BOILED-EGG chart for the seven tested compounds (Yellow area is blood–brain barrier; BBB, white area is human intestinal absorption; HIA, red circles mean that these compounds are non-substrate for PGP).

Eventually, applying Lipinski’s rule of five46 to predict the probability of the tested compounds being orally active, all showed no violations in the four parameters (log P, molecular weight, number of H-bond donor groups and number of H-bond acceptor groups) except for compound 17 (three violations) and compound 20 (one violation), this was because compound 17 (tannic acid) is extremely hydrophilic with high molecular weight (Table 4).

Table 4 Drug-likeness of the tested compounds (Lipinski’s rule of five).
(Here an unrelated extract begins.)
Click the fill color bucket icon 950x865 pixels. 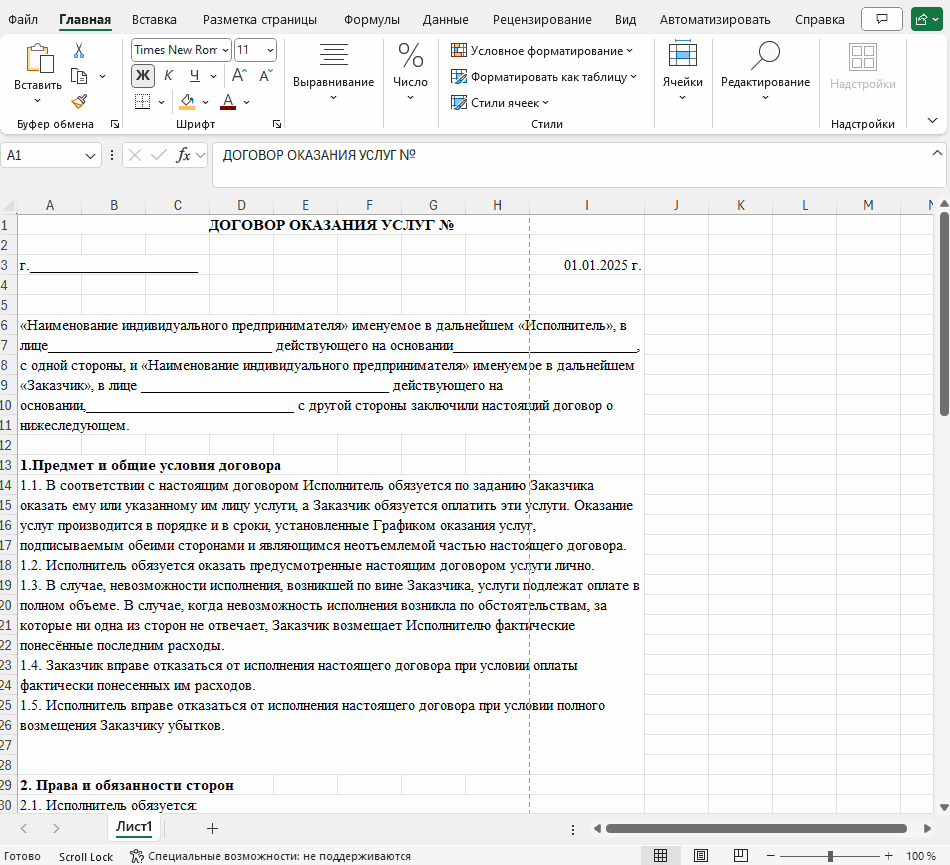187,101
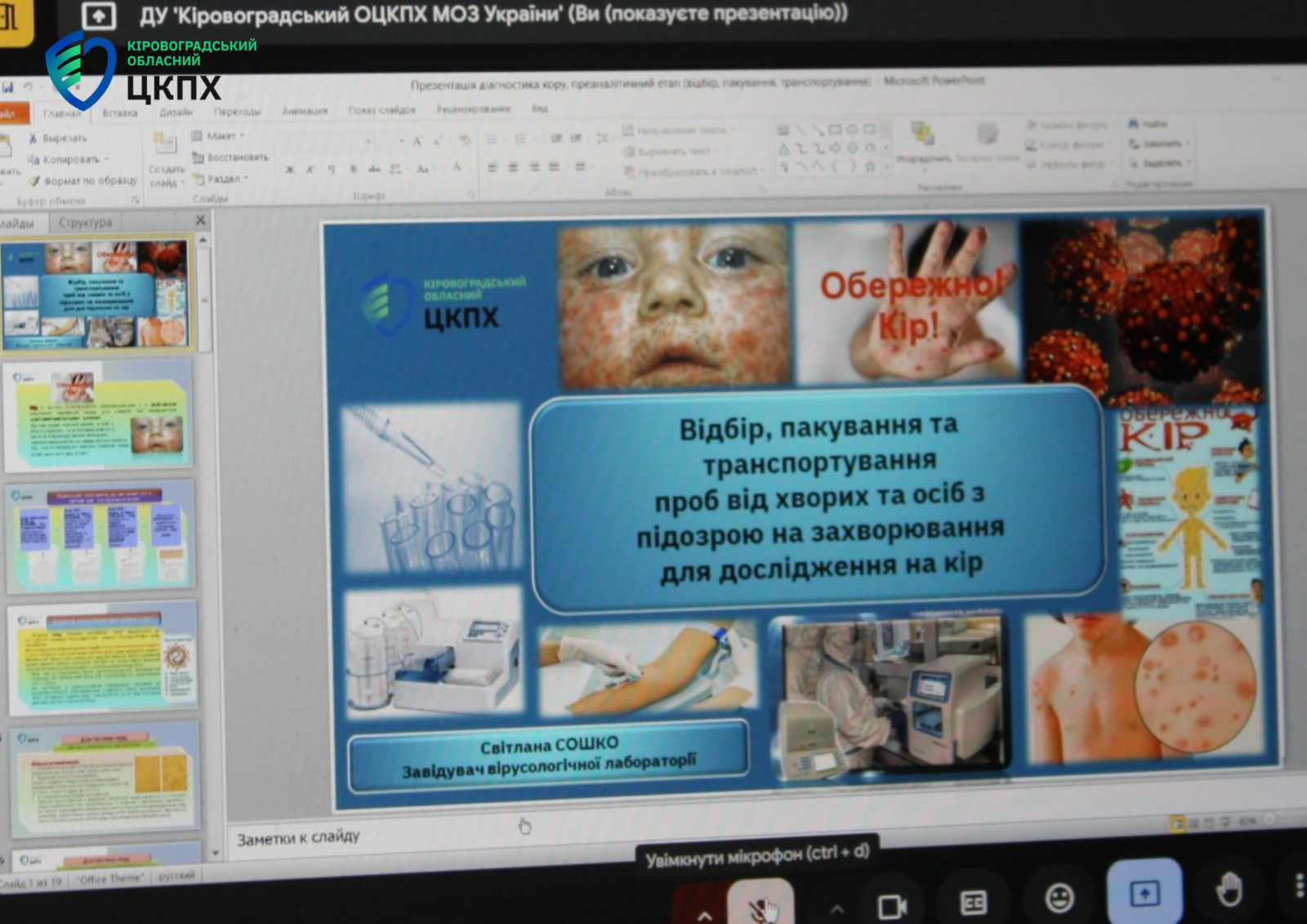The image size is (1307, 924).
Task: Toggle the camera on or off
Action: click(x=891, y=905)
The overall data shows that compounds 16 (rosmarinic acid) and 17 (tannic acid) require structural modifications to improve their pharmacokinetic properties and to be suitable for oral administration. Toxicity profile of our most promising natural acids 16 and 17 against Mpro and was investigated through lazar toxicity predictor, the obtained results revealed that both (16) rosmarinic acid and (17) tannic acid are non-carcinogenic in mice, rats and rodents model, additionally, AAK1 showed to be non-mutagenic in Salmonella typhimurium model. With Maximum Recommended Daily Dose in Human equal 4.35 (mg/kg_bw/day) and 137.0 (mg/kg_bw/day) respectively.

Conclusion

The objective of this study was to find natural phenolic acids that can target SARS-CoV-2's main protease (Mpro) and adaptor-associated protein kinase 1 (AAK1) enzymes. The researchers employed several molecular modelling techniques such as pharmacophore mapping, molecular docking, molecular dynamics, and ADME studies. Rosmarinic acid (16) and 2,5-dihydroxybenzoic-5-O-glucoside (20) demonstrated remarkable binding affinities for both target enzymes and, as such, could act as dual inhibitors. Tannic acid (17) showed good potential in fitting all the required pharmacophoric features in AAK1 with the lowest docking score. These results were confirmed through pharmacophore mapping, molecular docking, and dynamic studies over 50 ns and extended to 100 ns. In terms of the ADME study, Rosmarinic acid has low bioavailability due to its high polarity and thus requires structural modification to improve its bioavailability as a promising dual target for COVID-19 prevention via main protease inhibition and endocytosis inhibition.